Les anciens, ceux qui ont assisté au plus grand nombre de licenciements, semblent davantage résignés.
Même si aucun ne se fait à l'idée d'être le prochain.
Ils ont beau feindre une certaine indifférence, les anciens ne tolèrent pas l'idée d'être substituables, la possibilité d'être touchés un jour par cette tragédie tant de fois répétée.
Au bout du compte, après un licenciement, personne ne peut continuer à travailler sans angoisse. Une angoisse, qui, de surcroît, peut se révéler dangereuse. Elle peut mener à commettre une erreur qui constituera le motif du prochain renvoi.

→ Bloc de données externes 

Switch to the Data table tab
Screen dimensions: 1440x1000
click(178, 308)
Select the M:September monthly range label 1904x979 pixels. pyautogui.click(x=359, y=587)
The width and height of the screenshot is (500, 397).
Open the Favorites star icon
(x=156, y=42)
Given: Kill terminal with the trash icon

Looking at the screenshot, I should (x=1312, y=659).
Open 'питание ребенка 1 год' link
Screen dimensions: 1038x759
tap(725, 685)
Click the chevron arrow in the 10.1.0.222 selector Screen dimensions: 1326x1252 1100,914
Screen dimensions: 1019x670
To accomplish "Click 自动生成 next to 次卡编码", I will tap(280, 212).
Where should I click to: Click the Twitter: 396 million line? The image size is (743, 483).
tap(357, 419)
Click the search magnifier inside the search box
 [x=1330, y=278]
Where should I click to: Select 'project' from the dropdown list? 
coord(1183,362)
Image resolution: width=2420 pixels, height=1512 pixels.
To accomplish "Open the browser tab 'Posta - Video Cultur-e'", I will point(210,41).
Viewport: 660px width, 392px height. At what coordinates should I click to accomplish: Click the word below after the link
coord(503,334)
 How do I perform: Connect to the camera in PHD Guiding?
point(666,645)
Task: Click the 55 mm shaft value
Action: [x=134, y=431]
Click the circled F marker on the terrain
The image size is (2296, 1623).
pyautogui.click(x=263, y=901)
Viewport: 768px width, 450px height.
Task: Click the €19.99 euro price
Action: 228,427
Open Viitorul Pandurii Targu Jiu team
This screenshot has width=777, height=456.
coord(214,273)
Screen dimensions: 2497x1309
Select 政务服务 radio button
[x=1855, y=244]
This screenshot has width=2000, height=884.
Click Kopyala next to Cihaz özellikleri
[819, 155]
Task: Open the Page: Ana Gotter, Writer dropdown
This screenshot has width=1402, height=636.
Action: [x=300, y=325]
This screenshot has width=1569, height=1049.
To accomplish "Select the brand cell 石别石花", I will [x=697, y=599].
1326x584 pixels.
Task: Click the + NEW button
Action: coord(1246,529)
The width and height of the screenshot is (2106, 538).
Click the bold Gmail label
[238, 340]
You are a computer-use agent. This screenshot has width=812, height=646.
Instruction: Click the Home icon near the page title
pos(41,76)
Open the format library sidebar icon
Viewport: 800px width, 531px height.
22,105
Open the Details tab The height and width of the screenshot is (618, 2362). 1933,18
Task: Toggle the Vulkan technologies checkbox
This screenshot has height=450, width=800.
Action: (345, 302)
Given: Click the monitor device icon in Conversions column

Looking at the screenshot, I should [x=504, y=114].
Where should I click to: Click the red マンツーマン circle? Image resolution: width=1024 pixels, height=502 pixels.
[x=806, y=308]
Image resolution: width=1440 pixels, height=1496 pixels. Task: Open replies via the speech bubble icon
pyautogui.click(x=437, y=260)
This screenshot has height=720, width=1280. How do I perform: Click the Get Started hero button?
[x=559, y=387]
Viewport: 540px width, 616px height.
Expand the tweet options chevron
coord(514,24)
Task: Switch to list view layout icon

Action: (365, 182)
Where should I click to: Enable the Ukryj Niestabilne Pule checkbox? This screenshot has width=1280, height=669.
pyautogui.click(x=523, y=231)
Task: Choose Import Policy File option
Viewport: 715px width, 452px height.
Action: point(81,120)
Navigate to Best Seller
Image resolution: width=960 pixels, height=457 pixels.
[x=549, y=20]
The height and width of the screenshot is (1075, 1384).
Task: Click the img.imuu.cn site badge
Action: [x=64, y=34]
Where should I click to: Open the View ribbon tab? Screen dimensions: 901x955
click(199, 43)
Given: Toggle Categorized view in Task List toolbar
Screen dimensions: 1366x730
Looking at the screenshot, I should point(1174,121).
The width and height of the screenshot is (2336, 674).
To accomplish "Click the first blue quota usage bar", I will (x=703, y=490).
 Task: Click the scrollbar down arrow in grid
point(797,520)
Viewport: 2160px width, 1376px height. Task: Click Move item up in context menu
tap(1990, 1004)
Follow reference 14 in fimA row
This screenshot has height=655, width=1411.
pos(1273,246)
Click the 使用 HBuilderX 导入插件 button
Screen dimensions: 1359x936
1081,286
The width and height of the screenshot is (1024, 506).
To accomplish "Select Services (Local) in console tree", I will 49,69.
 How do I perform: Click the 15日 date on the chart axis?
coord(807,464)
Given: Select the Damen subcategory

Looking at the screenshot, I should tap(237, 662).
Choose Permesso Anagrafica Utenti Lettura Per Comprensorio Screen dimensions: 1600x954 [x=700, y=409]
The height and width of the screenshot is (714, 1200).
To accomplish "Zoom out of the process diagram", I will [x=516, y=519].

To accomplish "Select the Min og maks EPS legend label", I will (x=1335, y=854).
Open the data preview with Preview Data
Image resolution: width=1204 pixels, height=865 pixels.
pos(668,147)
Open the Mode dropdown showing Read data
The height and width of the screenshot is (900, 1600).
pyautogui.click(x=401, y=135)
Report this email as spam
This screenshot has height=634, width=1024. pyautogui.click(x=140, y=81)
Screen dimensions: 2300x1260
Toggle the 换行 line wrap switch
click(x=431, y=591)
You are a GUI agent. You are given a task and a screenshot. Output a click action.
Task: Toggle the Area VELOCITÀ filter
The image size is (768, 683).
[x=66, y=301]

L’homme est un animal d’habitudes, se dit l’employé en aspirant l’air pollué de la rue.
Tuer ou mourir, a entendu l’employé de l’enfant que l’on vient d’abattre. Un être courageux. En revanche, son slogan à lui c’est : se soumettre et survivre.
Avant le travail, le personnel passe par la salle de sport. L'obsession pour la santé et la beauté est proportionnelle à la crainte de perdre son emploi.Un malade n'est pas rentable. Une personne négligée suggère l'apathie. L'efficacité, voilà ce qui compte.
Dans un instant, dès qu’ils auront tous rejoint leur bureau, un haut-parleur annoncera le nom de celui ou celle qui est renvoyé. D’une formule neutre, comme dans un aéroport, on informera publiquement de qui il s’agit. L’équipe de sécurité empêchera alors toute opposition à cette mesure en encerclant immédiatement le bureau de celui ou celle qu’on expulse.
Il s’apprête à partir. La lenteur de ses gestes n’est pas seulement due à la fatigue. A la tristesse aussi.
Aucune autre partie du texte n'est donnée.